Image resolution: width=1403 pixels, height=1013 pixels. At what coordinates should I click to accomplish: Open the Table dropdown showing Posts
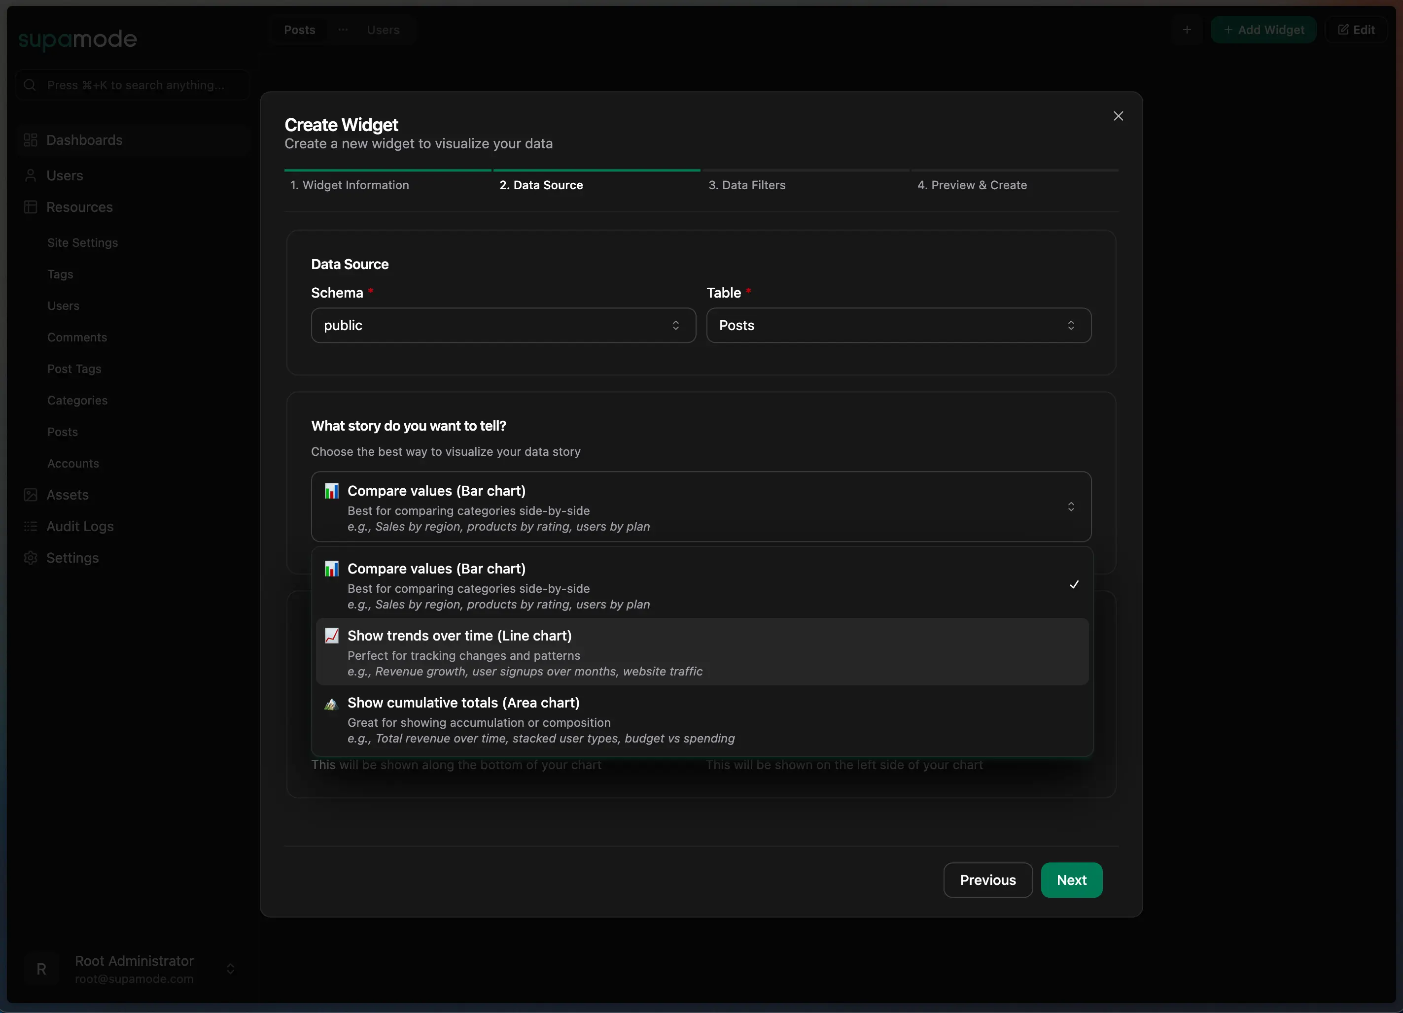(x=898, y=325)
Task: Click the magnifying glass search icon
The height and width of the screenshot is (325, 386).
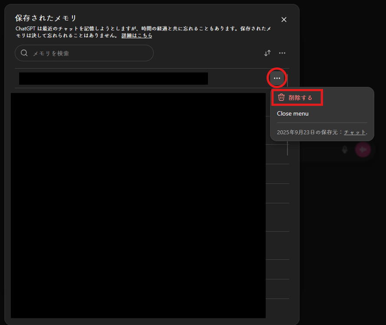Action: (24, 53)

•••••

Copy out all of the material above verbatim, omitting the pictures.

Image resolution: width=1403 pixels, height=1013 pixels. At what coordinates should I click to accomplish: Open the Table dropdown showing Posts
(x=898, y=325)
Task: Click the magnifying glass search icon
The height and width of the screenshot is (325, 386).
Action: (24, 53)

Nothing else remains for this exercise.